Gewalt im Zug: Übergriffe durch Fahrgäste immer brutaler

Gewalt im Zug: Übergriffe durch Fahrgäste immer brutaler
ÖBB-Betriebsratschef und vida-Chef Roman Hebenstreit fordert, dass Angriffe auf Lenker und Kontrollorgane des öffentlichen Verkehrs künftig als schwere Körperverletzung geahndet werden.

Wüste Beschimpfungen, schwere Drohungen und tätliche Angriffe – die Bediensteten des öffentlichen Verkehrs (Bahn, Busse) leben offensichtlich gefährlich. „Die Übergriffe nehmen zu. Ich habe am Montag einen Rundruf in allen Eisenbahnbetrieben machen lassen. Unisono sagen die Kollegen, dass die Übergriffe steigen und brutaler werden“, sagt Roman Hebenstreit, ÖBB-Betriebsratschef und Vorsitzender der Gewerkschaft vida. „Das beginnt mit einem Auf-den-Arsch-Hauen, geht über Anspucken bis hin zu einer Watsche.“

Vor allem bei den Nachtzügen soll es bedrohlich zugehen. „Dort sagen die Kollegen, dass es an der Tagesordnung ist, dass sie bedroht und beschimpft werden, oder dass man ihnen ein Messer hinhält“, erzählt Hebenstreit. „Diese Dinge kommen mit steigender Tendenz seit 2019 vor.“ Die Vorfälle würden aber nicht österreichweit erfasst, weil keine Aufzeichnungspflicht besteht. Nur die ÖBB führen eine genaue Statistik. Die Übergriffe erfolgen in der Regel, wenn eher wenig Leute an Bord sind.

„Der Klassiker ist der Nachtbus, wo der Lenker mit zwei Betrunkenen unterwegs ist oder im letzten Nahverkehrszug, wo die angesoffenen Discogeher meinen, sie müssen gegenüber dem Zugbegleiter ’lustig‘ sein“, schildert der vida-Chef. Das Problem sei, dass es einen Mangel an geschulten Eisenbahnaufsichtsorganen gibt, dazu zählen u. a. Zugbegleiter.

Die Tendenz zu weniger Personal im öffentlichen Verkehrsraum führe automatisch zu Übergriffen. Der Gewerkschafter fordert daher, dass die öffentliche Hand wieder für mehr Personal in Bahn und Bus sorgt. Ob ein Zug mit einem Zugbegleiter fährt oder nicht, bestimmt der Verkehrsverbund des jeweiligen Bundeslandes, und nicht das Eisenbahnunternehmen.

Körperverletzung

Gewalt im Zug: Übergriffe durch Fahrgäste immer brutaler

Bahngewerkschafter Roman Hebenstreit (vida)

DATENZEILEN:
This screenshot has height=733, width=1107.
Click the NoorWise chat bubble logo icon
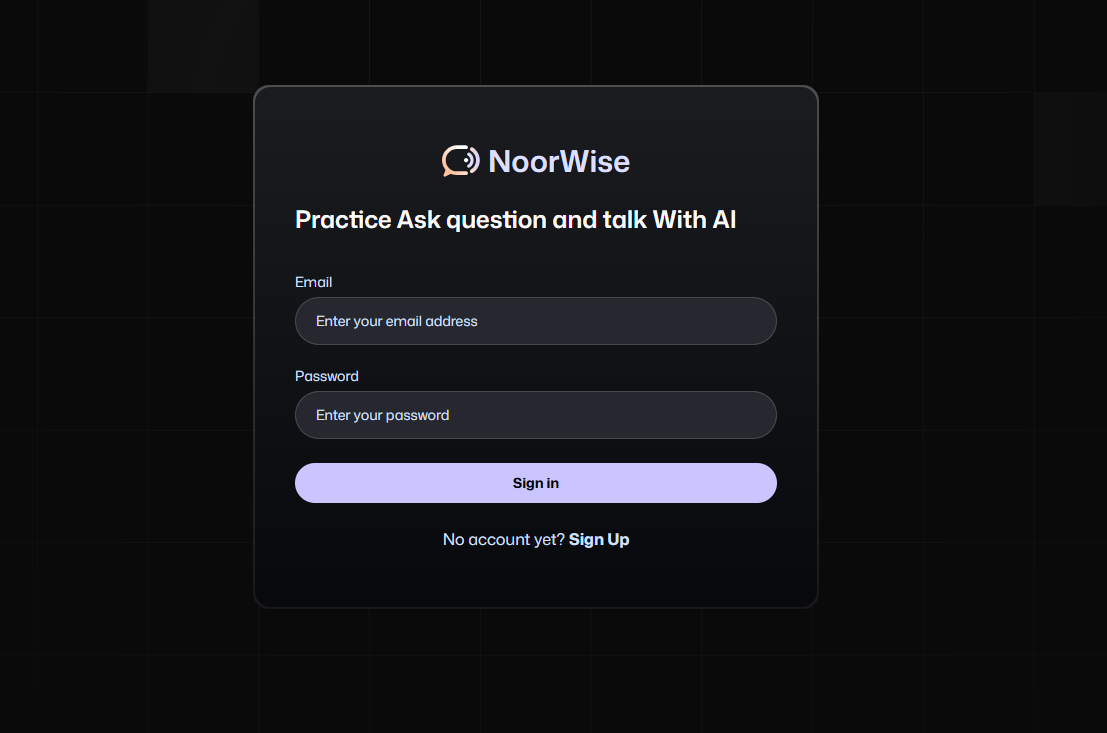pos(460,161)
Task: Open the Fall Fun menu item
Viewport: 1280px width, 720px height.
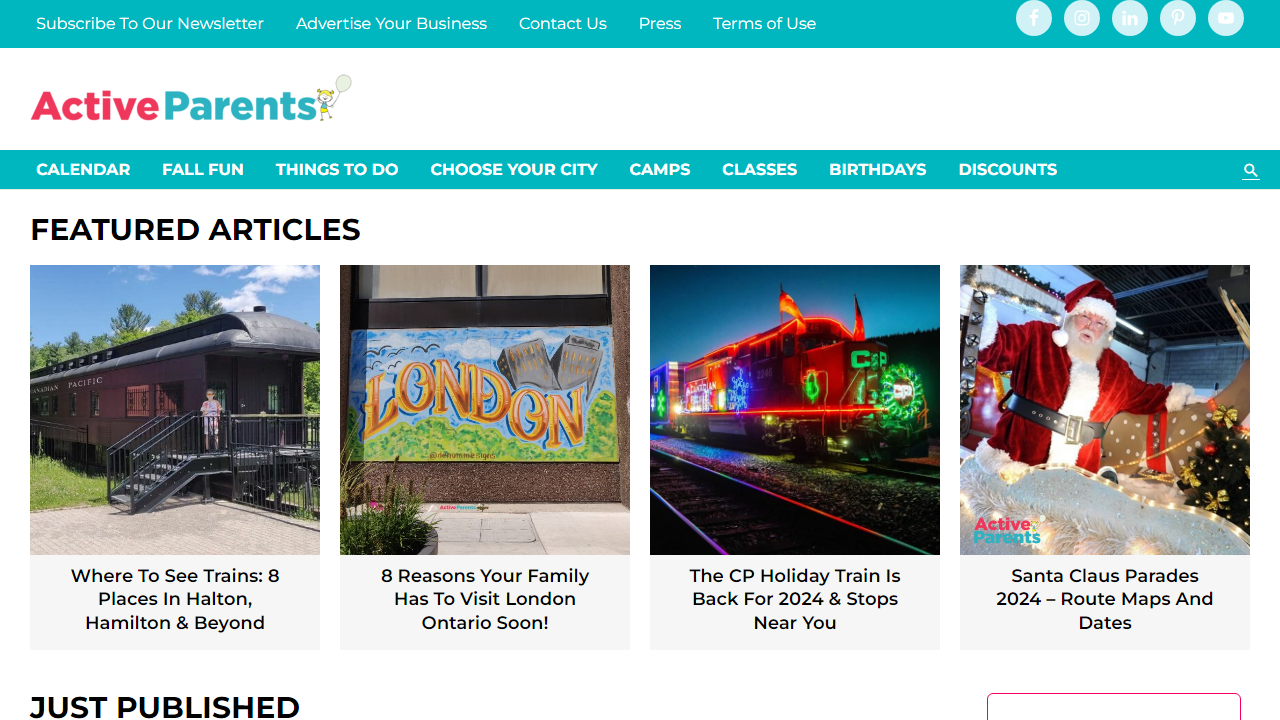Action: [203, 170]
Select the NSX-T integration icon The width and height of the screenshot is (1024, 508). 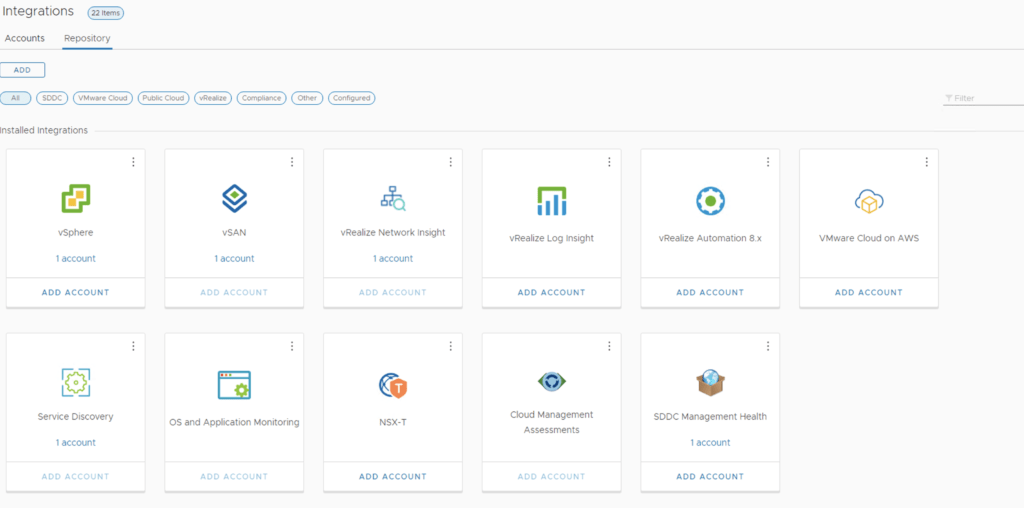coord(393,385)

AUFGABENSAMMLUNG:
a. Seit welchem Jahr kommen laut dem Lesetext Bedrohungen in Nachtzügen mit steigender Tendenz vor?
b. Gib aus dem Lesetext die Passage von „Vor allem bei“ bis „u. a. Zugbegleiter.“ wieder und setze dabei „Regionalbus“ an die Stelle von „Nachtbus“.

LÖSUNGEN:
a. Seit 2019.

b.
Vor allem bei den Nachtzügen soll es bedrohlich zugehen. „Dort sagen die Kollegen, dass es an der Tagesordnung ist, dass sie bedroht und beschimpft werden, oder dass man ihnen ein Messer hinhält“, erzählt Hebenstreit. „Diese Dinge kommen mit steigender Tendenz seit 2019 vor.“ Die Vorfälle würden aber nicht österreichweit erfasst, weil keine Aufzeichnungspflicht besteht. Nur die ÖBB führen eine genaue Statistik. Die Übergriffe erfolgen in der Regel, wenn eher wenig Leute an Bord sind.

„Der Klassiker ist der Regionalbus, wo der Lenker mit zwei Betrunkenen unterwegs ist oder im letzten Nahverkehrszug, wo die angesoffenen Discogeher meinen, sie müssen gegenüber dem Zugbegleiter ’lustig‘ sein“, schildert der vida-Chef. Das Problem sei, dass es einen Mangel an geschulten Eisenbahnaufsichtsorganen gibt, dazu zählen u. a. Zugbegleiter.